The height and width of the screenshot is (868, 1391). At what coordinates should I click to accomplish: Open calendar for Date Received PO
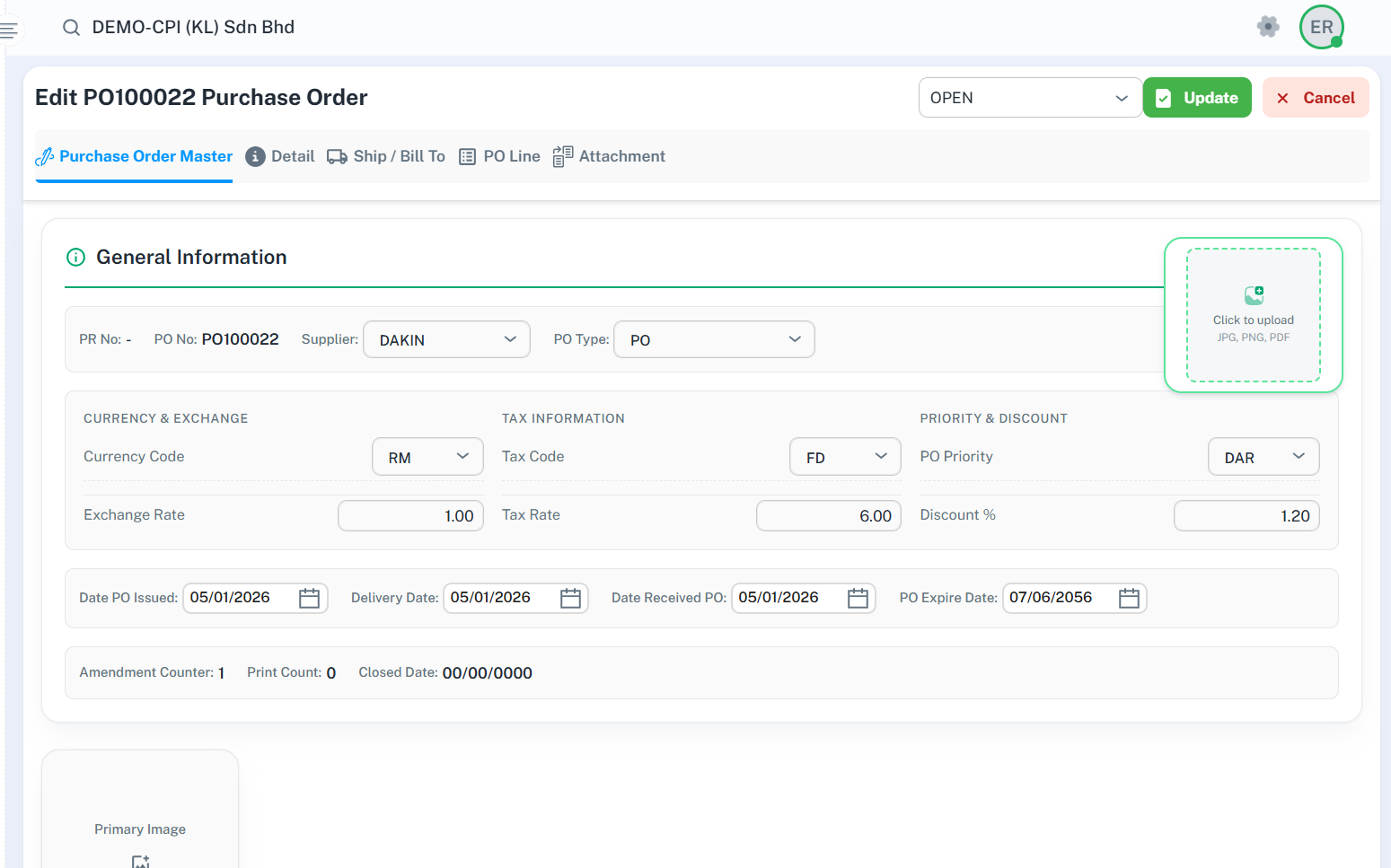[858, 599]
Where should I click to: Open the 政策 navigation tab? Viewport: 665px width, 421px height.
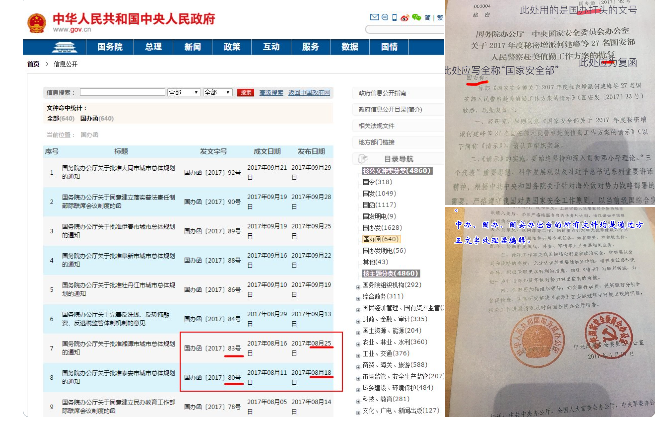click(x=231, y=47)
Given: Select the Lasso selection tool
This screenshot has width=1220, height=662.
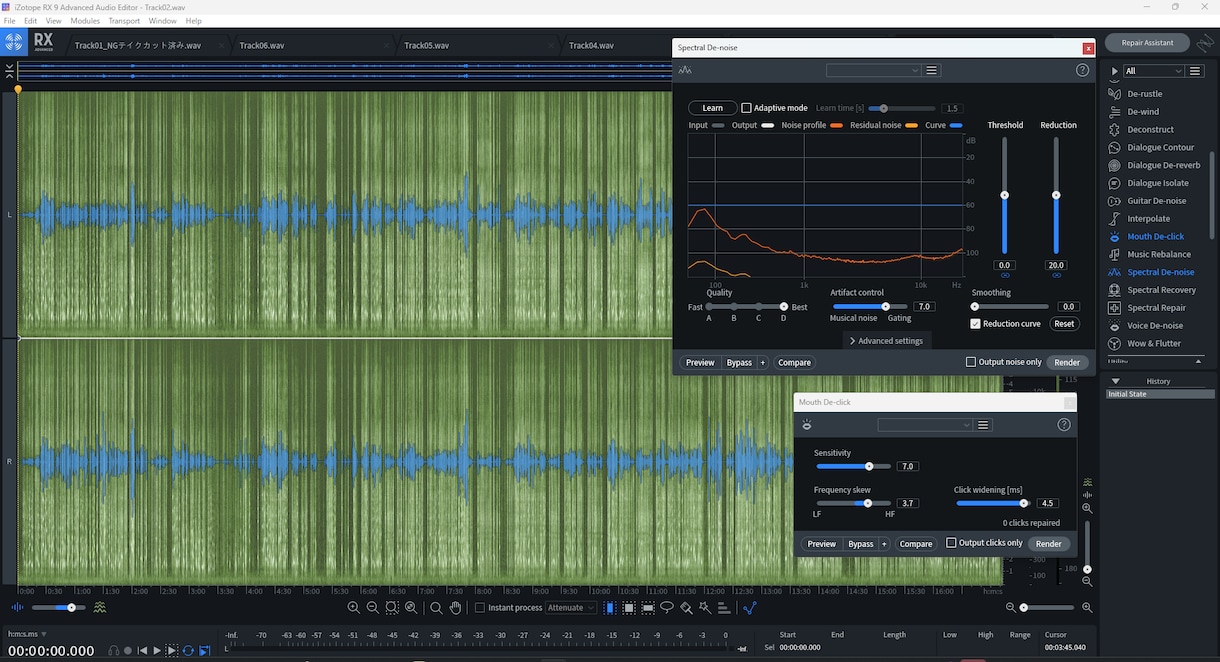Looking at the screenshot, I should click(x=667, y=608).
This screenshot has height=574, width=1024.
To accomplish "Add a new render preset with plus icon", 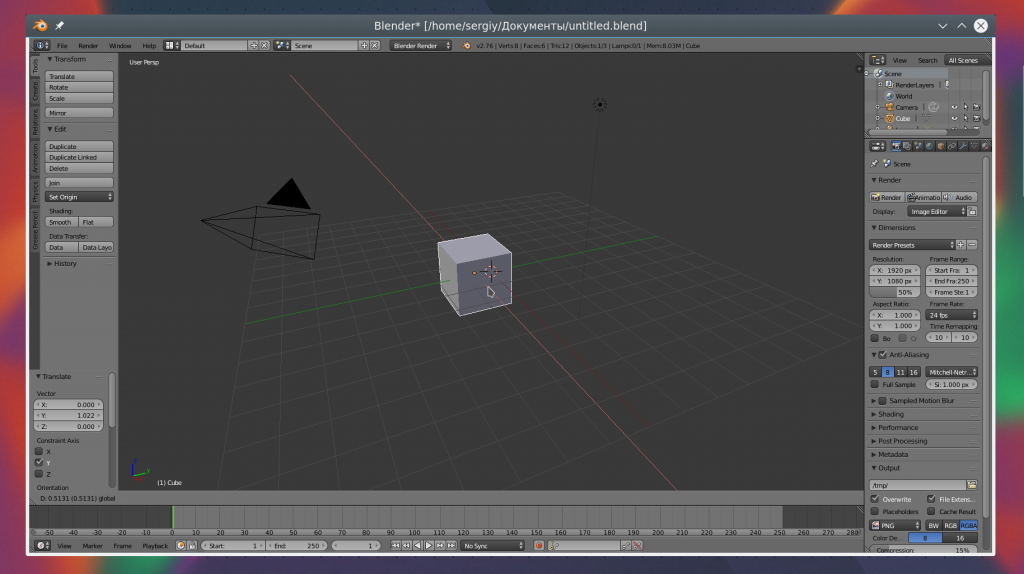I will point(961,245).
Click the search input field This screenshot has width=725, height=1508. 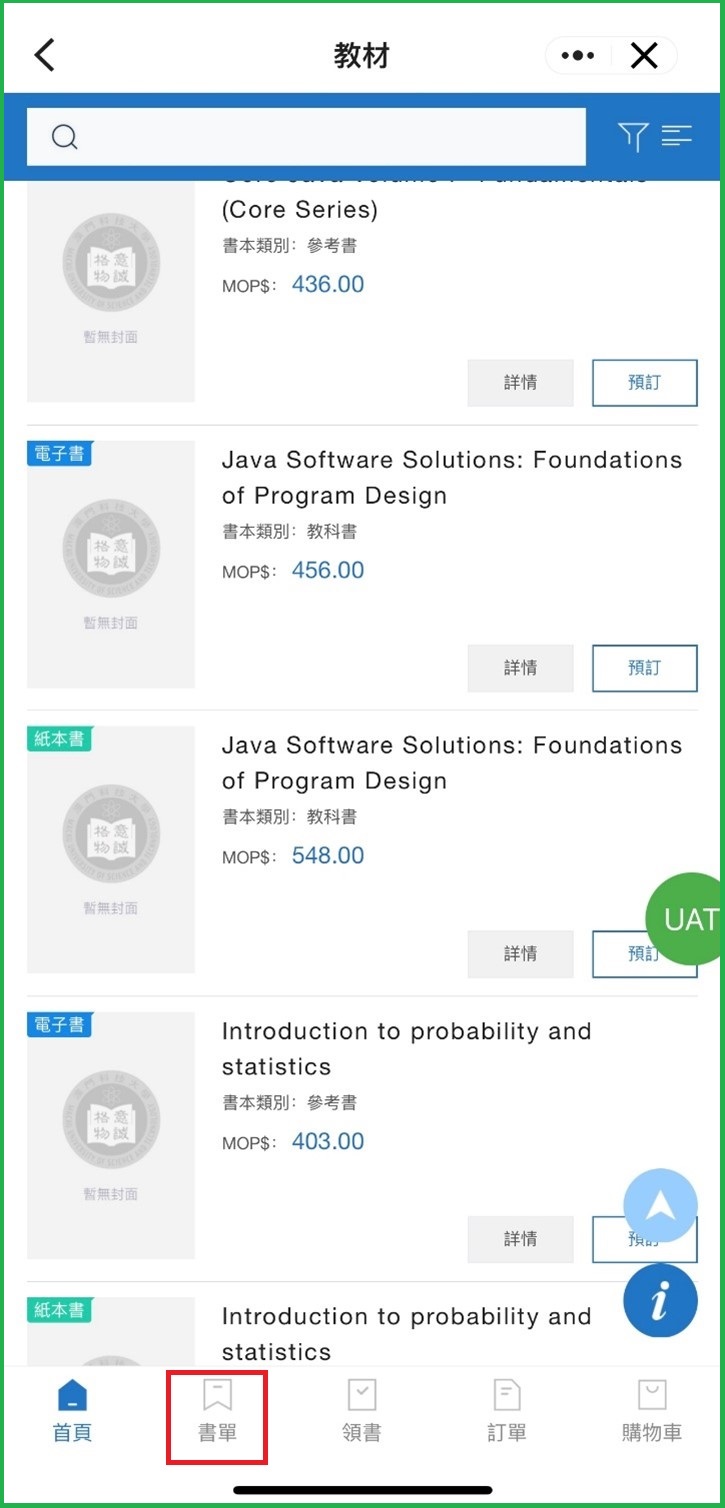320,137
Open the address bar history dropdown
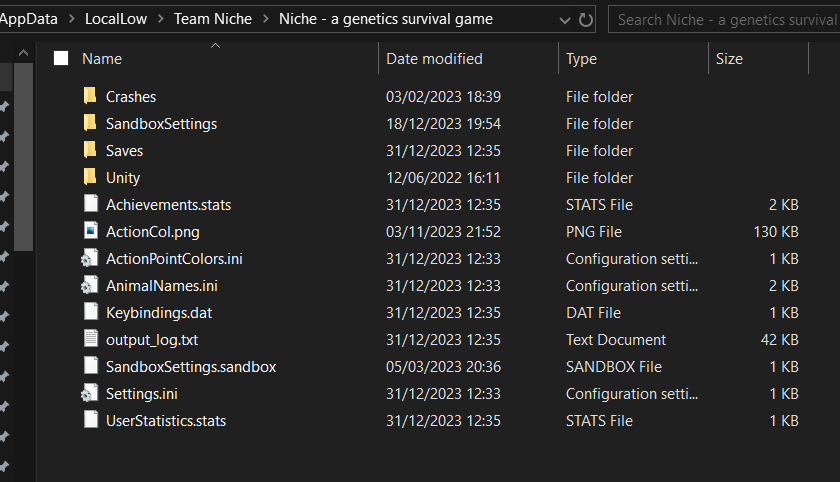This screenshot has height=482, width=840. 565,19
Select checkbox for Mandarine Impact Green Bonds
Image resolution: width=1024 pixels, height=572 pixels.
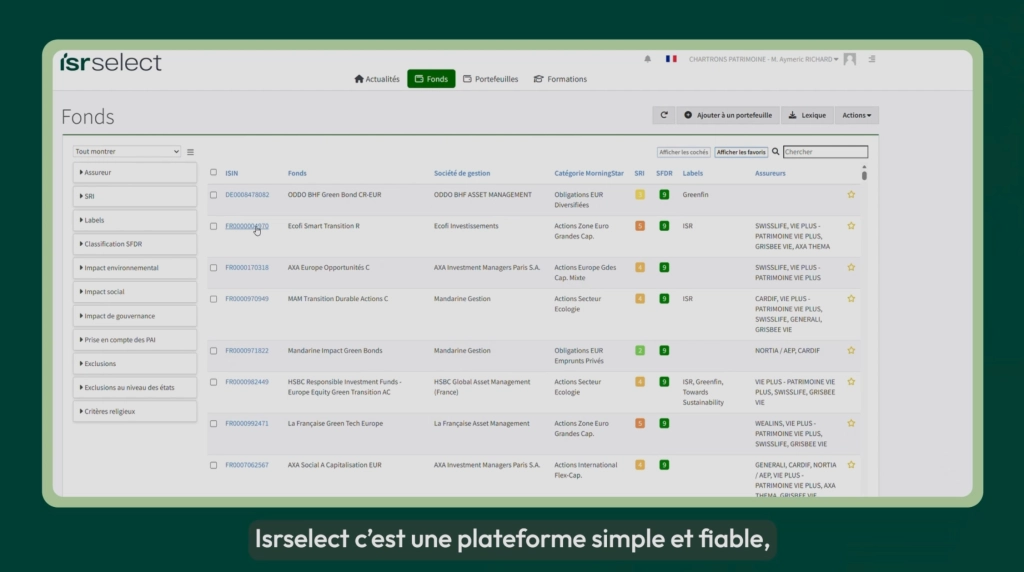click(x=214, y=351)
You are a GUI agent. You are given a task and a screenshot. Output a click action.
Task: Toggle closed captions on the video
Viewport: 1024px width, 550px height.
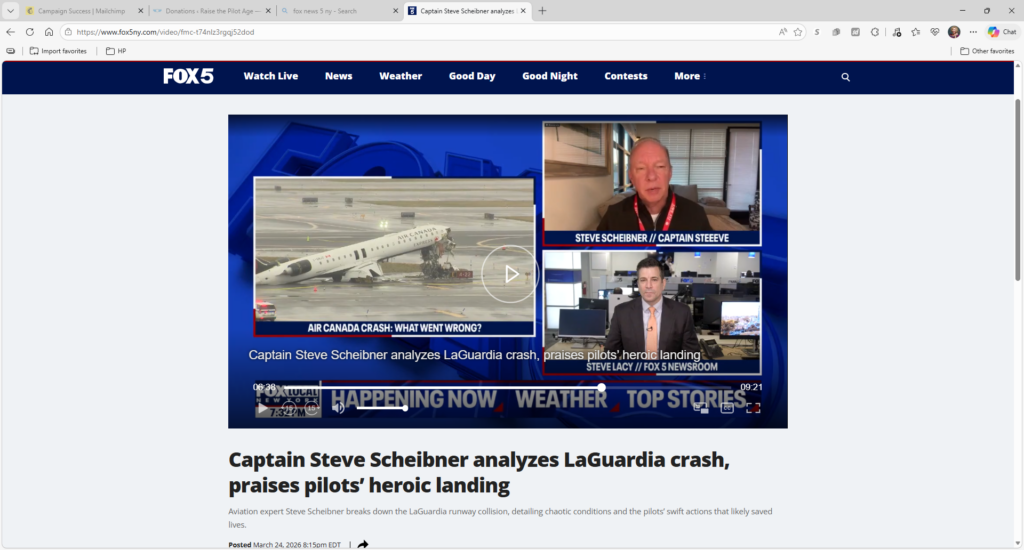(x=727, y=408)
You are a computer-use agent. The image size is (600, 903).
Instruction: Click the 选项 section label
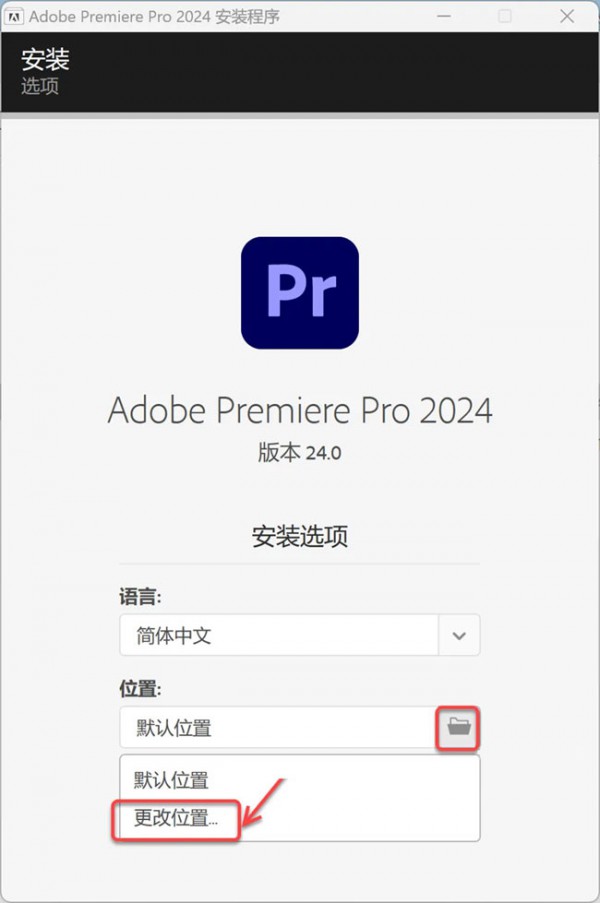pos(38,87)
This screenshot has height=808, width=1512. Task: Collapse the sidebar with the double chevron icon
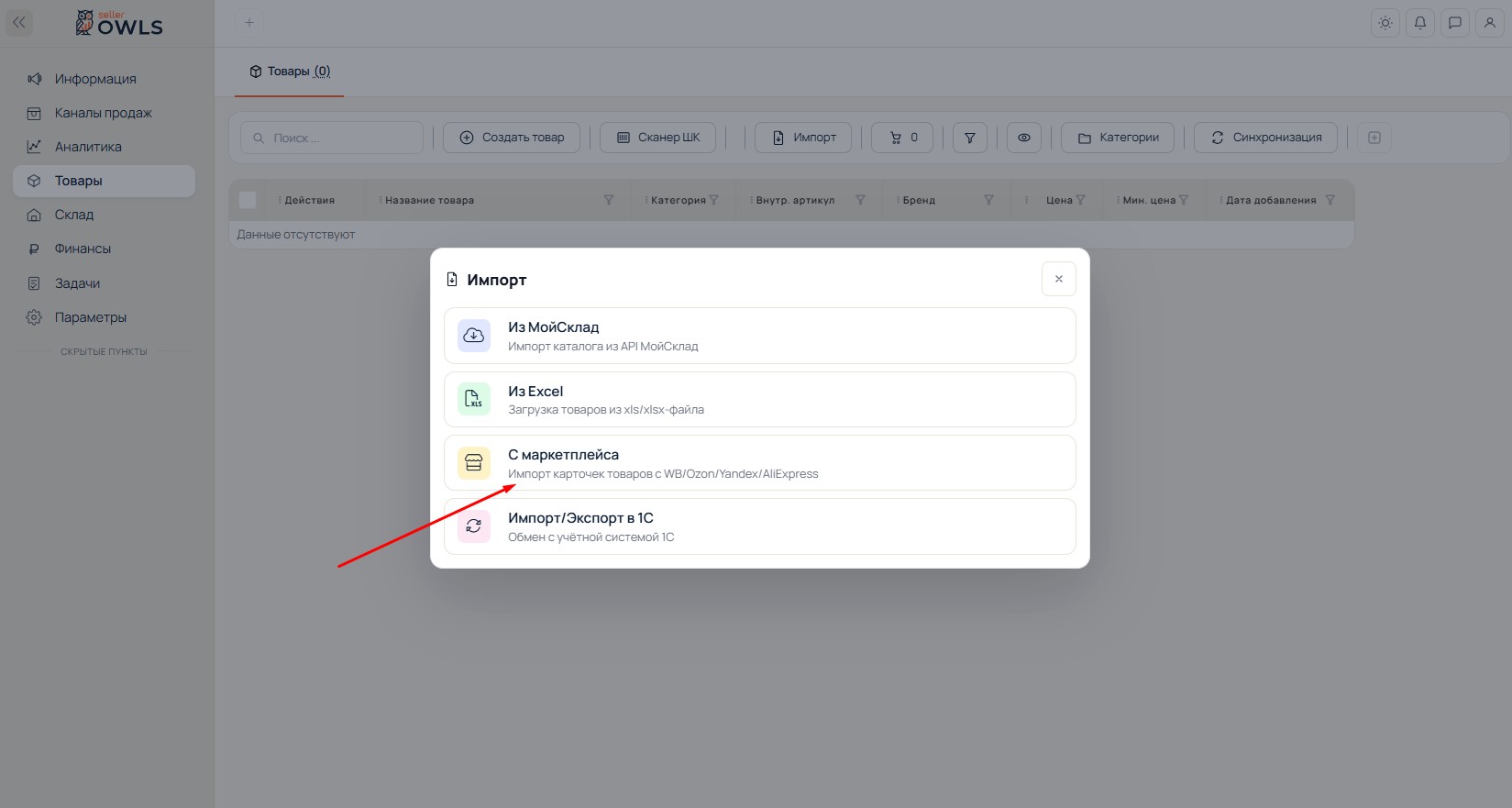(x=19, y=23)
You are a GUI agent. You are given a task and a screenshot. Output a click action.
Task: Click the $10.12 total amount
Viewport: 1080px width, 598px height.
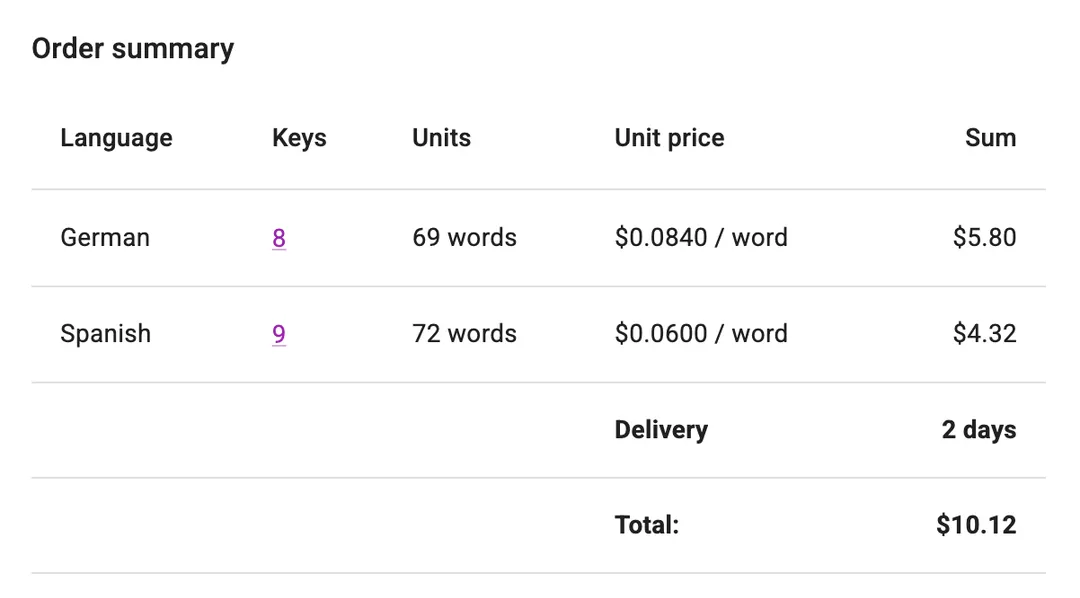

━━━━━━━━━━━━━━━━━━━━

- What is being asked:
Across the whole listing above, report each line that includes "Select".

- Output of the task:
Given: Select the Lasso selection tool
Select checkbox for Mandarine Impact Green Bonds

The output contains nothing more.